**EXTRACTED TEXT**
--- --- ---

EDRM Processing Glossary

Term Definition
ASCII American Standard Code for Information Interchange (ASCII) is a plain text character encoding standard where seven- or eight-bit integers correspond to 128 or 256 characters and codes for electronic storage and communication. The eight-bit pairings are often mistakenly referred to as Extended ASCII. The 128 characters  in 7-bit ASCII encoding correspond to 95 printable characters (a-z, A-Z, 0-9 and punctuation) and 33 non-printable control codes, e.g., carriage return, line feed, tab and bell. The 256  ASCII characters enabled by 8-bit integers are  for various purposes, e.g., foreign language characters and line drawing symbols.
Bates Numbers Sequential numeric identifiers imprinted on document pages or assigned to files during the discovery process. Bates Numbers typically include a prefix to identify the producing party or matter as well as a numeric value (e.g., DEF_000000001).
Binary File Signature Also known as “file header signature,” “binary header signature” or “magic number.” Typically the first few bytes of data in a file identifies the format of the data contained therein. For example, ZIP compressed files begin with Hex 504B (or the initials PK in ASCII). Most JPG image files begin with Hex FF D8 FF E0.
Case Normalization Improves search recall by adding information to an index that searches for terms with lowercase characters and identifies its uppercase counterpart and vice versa. For example, a search for Rice will also find instances of RICE and rice.
Character Normalization Seeks to minimize the impact of variations in alphanumeric characters often overlooked by human beings but posing a challenge to machines. This may include Case Normalization, Diacritical Normalization and Unicode Normalization..
Chain of Custody The procedures employed to protect and document the acquisition, handling and storage of evidence to demonstrate these activities did not alter or corrupt evidentiary integrity.
Compression The storage or transmission of data in a reduced size by using technology to eliminate redundancy (“lossless compression”) or by removing non-essential details (such as, picture elements in a JPEG or inaudible components of audio). Compression permits more efficient storage, sometimes at the cost of reduced fidelity (“lossy compression”). ZIP, RAR and TAR are common lossless compression formats in eDiscovery.

--- --- ---

**INFORMATION SUPPLIED**
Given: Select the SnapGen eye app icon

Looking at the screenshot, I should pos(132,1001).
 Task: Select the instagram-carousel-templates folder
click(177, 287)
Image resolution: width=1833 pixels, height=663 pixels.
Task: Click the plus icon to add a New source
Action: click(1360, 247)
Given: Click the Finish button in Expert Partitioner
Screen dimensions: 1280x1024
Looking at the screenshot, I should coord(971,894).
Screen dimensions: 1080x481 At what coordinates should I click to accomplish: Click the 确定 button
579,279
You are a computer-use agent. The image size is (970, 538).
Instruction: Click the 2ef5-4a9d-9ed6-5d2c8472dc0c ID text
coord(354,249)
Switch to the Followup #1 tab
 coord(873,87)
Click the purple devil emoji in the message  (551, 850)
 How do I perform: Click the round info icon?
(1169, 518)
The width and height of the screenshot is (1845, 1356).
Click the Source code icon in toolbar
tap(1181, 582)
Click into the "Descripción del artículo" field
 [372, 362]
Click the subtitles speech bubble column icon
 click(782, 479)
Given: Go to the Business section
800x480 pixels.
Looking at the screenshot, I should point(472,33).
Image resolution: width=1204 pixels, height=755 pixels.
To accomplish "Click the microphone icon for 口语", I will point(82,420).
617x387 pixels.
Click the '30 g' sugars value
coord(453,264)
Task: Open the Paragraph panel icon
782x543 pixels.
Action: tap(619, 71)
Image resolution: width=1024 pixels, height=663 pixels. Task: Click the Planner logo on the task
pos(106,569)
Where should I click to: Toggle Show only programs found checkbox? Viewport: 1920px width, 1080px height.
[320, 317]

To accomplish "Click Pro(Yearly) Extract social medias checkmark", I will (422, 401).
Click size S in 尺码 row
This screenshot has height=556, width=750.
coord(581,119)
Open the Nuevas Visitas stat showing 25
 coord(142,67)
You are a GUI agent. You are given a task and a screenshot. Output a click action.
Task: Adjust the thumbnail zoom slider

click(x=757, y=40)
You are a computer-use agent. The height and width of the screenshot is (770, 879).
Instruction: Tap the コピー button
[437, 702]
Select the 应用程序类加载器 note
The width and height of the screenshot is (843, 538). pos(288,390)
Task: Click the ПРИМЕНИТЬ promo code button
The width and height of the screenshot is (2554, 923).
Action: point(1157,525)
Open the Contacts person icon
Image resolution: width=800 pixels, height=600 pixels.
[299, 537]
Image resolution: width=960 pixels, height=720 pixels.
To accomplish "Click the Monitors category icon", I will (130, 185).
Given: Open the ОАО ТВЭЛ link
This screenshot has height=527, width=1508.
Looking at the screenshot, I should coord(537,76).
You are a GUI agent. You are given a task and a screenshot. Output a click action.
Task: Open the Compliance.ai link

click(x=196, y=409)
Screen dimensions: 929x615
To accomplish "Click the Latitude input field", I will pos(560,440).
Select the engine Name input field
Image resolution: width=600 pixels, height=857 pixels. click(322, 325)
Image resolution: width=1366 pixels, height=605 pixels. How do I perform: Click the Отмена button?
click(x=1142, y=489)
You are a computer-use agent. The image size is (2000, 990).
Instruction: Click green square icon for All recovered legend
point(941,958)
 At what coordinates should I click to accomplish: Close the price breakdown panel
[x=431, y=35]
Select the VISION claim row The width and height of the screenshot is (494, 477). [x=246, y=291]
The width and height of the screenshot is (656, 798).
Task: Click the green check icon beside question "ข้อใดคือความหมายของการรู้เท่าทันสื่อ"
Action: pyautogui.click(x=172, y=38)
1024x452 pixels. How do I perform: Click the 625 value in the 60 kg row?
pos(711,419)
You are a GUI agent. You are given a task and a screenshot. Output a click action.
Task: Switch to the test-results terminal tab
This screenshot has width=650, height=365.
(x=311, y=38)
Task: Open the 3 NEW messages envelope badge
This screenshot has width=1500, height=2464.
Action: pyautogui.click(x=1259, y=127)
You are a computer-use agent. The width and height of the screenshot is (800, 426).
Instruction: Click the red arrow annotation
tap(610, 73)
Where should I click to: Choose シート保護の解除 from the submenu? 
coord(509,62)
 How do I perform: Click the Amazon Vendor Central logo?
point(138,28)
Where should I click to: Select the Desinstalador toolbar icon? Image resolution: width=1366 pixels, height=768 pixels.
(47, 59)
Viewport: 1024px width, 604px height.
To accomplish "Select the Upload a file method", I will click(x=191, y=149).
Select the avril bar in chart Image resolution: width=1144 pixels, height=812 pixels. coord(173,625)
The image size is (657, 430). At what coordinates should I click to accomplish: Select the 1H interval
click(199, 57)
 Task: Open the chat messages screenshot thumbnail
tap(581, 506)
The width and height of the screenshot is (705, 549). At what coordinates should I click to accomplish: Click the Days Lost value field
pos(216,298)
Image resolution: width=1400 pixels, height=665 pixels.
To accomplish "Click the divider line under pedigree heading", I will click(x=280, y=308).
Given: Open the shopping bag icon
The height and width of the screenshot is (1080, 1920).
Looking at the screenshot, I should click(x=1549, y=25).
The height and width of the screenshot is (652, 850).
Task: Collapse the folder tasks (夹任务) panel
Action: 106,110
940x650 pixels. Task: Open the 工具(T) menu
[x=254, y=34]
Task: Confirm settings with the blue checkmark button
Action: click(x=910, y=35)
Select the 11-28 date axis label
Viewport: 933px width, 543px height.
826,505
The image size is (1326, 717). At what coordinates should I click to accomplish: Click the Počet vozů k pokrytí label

--- --- ---

**TASK DESCRIPTION**
In the processing glossary, what hex value begins ZIP compressed files?

**RESULT OF THIS EXERCISE**
Hex 504B, which is the initials PK in ASCII.